Records drawn from a dataset
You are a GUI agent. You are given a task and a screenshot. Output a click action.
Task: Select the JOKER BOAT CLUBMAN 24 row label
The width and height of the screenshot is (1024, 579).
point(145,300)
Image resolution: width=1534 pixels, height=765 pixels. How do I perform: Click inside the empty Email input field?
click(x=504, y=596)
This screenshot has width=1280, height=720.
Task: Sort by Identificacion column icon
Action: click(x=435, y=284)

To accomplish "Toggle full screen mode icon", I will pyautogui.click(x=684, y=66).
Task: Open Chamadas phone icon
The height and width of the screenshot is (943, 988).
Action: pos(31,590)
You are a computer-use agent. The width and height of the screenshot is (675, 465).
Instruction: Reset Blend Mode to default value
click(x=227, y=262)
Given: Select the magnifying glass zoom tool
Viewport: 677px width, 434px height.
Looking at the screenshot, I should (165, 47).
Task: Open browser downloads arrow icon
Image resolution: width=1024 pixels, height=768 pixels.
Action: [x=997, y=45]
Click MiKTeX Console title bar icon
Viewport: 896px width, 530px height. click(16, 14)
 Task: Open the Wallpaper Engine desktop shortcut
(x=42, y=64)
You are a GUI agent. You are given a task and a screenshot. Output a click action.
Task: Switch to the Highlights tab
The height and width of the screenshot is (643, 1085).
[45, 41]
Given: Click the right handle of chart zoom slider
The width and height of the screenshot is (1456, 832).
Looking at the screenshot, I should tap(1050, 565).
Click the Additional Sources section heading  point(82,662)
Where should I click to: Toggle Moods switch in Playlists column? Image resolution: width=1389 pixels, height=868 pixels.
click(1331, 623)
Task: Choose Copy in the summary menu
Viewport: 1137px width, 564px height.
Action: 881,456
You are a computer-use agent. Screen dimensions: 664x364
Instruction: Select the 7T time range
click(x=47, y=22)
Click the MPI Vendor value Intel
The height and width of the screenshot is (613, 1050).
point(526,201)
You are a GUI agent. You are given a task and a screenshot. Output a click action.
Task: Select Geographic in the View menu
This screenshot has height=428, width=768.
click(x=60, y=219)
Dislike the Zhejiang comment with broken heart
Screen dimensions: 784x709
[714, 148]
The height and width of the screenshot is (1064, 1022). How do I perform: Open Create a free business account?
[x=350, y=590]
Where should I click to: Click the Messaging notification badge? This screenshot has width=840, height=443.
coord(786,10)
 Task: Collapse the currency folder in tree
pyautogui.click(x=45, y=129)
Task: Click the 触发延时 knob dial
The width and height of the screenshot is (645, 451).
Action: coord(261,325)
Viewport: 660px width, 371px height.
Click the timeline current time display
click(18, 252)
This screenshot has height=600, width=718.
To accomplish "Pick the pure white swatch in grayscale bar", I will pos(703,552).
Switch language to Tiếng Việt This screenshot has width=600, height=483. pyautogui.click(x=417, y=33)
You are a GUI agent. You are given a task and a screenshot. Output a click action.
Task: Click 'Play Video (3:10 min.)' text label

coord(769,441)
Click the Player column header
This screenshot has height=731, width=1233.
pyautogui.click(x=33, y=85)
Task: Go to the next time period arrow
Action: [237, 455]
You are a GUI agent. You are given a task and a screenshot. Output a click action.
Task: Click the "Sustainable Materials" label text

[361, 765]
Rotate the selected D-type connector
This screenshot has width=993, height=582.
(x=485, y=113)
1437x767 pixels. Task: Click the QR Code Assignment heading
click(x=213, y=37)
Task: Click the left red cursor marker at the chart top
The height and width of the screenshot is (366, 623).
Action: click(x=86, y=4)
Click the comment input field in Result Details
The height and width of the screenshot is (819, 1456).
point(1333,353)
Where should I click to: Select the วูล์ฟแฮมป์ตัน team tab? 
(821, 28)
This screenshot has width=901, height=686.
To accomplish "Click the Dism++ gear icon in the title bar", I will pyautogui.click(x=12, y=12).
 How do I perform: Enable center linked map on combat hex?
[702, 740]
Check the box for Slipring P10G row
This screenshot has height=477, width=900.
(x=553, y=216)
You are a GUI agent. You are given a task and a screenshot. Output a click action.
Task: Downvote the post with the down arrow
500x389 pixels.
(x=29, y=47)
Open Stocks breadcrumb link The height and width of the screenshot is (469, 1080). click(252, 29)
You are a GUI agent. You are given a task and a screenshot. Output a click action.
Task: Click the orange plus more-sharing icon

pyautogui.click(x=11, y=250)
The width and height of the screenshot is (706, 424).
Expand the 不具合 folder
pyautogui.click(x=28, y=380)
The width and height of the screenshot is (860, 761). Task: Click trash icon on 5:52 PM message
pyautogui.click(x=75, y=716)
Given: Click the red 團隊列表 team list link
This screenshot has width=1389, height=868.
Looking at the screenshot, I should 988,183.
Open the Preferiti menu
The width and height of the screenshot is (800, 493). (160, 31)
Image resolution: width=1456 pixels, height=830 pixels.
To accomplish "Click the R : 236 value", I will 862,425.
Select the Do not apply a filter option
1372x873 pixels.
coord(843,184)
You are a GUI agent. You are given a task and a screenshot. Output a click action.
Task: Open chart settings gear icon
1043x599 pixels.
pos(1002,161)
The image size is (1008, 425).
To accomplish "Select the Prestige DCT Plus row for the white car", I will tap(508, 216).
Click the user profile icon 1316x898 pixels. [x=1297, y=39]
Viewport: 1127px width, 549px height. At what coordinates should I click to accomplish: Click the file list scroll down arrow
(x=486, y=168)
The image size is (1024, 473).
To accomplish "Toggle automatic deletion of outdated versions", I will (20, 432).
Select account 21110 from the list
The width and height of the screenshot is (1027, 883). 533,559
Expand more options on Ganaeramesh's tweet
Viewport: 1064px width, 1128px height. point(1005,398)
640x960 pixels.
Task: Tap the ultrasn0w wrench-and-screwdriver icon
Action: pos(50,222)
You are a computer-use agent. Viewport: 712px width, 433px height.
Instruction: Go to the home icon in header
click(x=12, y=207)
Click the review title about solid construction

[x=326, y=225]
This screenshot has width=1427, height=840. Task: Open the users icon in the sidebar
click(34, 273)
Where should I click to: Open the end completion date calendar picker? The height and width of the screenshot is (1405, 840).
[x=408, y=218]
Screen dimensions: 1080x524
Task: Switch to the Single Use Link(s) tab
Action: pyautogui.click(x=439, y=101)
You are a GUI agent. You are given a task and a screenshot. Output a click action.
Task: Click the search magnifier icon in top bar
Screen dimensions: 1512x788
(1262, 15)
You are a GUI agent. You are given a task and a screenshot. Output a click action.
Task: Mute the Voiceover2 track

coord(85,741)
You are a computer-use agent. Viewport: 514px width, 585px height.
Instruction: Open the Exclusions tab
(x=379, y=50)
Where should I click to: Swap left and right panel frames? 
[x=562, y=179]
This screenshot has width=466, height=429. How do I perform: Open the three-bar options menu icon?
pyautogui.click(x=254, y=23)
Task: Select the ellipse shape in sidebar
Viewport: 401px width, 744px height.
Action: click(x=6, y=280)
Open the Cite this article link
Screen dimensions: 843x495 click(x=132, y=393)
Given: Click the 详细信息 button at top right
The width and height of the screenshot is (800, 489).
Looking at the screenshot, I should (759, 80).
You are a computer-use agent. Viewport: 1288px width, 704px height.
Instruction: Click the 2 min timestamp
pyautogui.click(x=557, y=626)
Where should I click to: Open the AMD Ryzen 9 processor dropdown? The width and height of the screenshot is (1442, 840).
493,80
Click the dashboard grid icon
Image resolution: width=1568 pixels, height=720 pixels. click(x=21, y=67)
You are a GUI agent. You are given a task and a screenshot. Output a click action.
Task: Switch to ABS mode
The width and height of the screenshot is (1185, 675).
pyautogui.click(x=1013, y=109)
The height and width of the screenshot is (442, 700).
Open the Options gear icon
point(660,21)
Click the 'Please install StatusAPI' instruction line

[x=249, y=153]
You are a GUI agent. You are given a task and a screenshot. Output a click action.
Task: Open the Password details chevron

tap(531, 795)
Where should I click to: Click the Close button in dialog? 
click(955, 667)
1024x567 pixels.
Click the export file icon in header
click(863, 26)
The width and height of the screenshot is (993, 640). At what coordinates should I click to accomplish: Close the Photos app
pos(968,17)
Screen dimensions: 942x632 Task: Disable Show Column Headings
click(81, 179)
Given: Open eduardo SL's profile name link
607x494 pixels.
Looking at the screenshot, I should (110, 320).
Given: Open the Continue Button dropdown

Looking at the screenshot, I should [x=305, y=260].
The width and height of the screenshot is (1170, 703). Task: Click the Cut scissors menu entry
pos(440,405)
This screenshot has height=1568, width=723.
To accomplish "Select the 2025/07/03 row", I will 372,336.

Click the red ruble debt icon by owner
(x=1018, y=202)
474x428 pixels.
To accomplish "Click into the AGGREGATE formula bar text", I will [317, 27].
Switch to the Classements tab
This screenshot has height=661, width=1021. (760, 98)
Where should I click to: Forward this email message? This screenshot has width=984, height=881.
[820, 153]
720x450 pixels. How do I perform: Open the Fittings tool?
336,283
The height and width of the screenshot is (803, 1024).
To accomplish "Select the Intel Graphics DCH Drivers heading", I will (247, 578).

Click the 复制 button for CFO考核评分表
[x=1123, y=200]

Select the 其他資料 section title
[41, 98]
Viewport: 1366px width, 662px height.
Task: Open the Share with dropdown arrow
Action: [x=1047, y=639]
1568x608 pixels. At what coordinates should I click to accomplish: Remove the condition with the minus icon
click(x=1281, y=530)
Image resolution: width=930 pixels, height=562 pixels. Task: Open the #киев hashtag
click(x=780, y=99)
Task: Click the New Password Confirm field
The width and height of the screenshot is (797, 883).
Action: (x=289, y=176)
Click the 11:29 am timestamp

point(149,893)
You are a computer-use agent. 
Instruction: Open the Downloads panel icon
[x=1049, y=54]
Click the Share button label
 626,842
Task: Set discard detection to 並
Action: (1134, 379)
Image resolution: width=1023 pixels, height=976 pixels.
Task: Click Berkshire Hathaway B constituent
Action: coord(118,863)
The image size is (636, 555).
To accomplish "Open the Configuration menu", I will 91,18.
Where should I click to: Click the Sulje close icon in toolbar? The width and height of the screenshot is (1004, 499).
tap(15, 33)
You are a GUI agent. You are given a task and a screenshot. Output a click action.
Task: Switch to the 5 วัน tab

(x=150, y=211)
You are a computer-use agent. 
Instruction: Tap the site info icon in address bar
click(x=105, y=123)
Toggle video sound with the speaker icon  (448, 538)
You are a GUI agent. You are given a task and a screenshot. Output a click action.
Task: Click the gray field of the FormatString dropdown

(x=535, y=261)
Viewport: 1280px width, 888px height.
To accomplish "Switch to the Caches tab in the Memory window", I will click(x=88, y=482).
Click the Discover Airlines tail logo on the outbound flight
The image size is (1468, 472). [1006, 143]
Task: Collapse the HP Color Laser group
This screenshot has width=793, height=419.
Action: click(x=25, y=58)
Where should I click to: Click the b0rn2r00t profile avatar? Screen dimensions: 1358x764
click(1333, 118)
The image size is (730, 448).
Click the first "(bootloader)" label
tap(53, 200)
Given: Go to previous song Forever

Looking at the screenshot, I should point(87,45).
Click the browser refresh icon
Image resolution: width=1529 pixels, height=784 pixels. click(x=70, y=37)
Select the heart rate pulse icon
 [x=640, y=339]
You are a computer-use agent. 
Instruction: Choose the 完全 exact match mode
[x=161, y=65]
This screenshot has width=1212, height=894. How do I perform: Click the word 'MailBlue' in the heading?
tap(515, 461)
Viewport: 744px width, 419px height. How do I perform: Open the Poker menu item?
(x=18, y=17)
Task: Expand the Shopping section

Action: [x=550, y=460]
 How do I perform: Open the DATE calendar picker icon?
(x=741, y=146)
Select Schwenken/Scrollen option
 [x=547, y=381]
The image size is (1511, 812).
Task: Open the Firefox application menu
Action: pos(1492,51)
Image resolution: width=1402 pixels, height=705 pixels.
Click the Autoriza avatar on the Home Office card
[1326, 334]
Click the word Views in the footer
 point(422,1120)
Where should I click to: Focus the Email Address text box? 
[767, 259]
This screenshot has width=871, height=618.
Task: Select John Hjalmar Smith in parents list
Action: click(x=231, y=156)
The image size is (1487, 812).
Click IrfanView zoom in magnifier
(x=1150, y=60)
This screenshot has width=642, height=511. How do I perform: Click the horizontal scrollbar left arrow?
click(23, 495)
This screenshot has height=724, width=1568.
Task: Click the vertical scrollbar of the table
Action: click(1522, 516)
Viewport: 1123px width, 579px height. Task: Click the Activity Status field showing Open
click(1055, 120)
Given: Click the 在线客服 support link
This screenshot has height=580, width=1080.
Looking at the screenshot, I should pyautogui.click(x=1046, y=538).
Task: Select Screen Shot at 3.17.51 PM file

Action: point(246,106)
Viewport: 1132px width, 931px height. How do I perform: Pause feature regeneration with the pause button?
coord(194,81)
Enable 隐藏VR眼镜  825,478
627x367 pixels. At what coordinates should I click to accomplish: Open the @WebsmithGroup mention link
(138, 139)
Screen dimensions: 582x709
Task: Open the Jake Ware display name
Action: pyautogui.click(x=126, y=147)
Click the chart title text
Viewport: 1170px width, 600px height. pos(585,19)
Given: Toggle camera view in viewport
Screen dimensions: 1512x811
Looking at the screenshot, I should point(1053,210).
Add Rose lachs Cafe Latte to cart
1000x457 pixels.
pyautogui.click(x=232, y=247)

(WHAT THE TASK REQUIRES)
There is a line with "Click the Additional" and a line with "Switch language to" above. Copy exactly those two lines and all lines between them, with nothing else.

(SOLUTION TO THE EXERCISE)
Click the Additional Sources section heading  point(82,662)
Where should I click to: Toggle Moods switch in Playlists column? Image resolution: width=1389 pixels, height=868 pixels.
click(1331, 623)
Task: Choose Copy in the summary menu
Viewport: 1137px width, 564px height.
Action: 881,456
You are a computer-use agent. Screen dimensions: 664x364
Instruction: Select the 7T time range
click(x=47, y=22)
Click the MPI Vendor value Intel
The height and width of the screenshot is (613, 1050).
point(526,201)
You are a GUI agent. You are given a task and a screenshot. Output a click action.
Task: Select Geographic in the View menu
This screenshot has height=428, width=768.
click(x=60, y=219)
Dislike the Zhejiang comment with broken heart
Screen dimensions: 784x709
[714, 148]
The height and width of the screenshot is (1064, 1022). How do I perform: Open Create a free business account?
[x=350, y=590]
Where should I click to: Click the Messaging notification badge? This screenshot has width=840, height=443.
coord(786,10)
 Task: Collapse the currency folder in tree
pyautogui.click(x=45, y=129)
Task: Click the 触发延时 knob dial
The width and height of the screenshot is (645, 451).
Action: coord(261,325)
Viewport: 660px width, 371px height.
Click the timeline current time display
click(18, 252)
This screenshot has height=600, width=718.
To accomplish "Pick the pure white swatch in grayscale bar", I will pos(703,552).
Switch language to Tiếng Việt This screenshot has width=600, height=483. pyautogui.click(x=417, y=33)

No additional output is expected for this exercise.